#### Data shown

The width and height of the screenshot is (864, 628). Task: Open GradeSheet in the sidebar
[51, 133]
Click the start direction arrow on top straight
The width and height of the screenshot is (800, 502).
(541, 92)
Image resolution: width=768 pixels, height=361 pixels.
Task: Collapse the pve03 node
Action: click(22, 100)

########

Nothing in the records may change. Print all of them.

* Reply
The width and height of the screenshot is (864, 628). Task: Open GradeSheet in the sidebar
[51, 133]
Click the start direction arrow on top straight
The width and height of the screenshot is (800, 502).
(541, 92)
Image resolution: width=768 pixels, height=361 pixels.
Task: Collapse the pve03 node
Action: click(22, 100)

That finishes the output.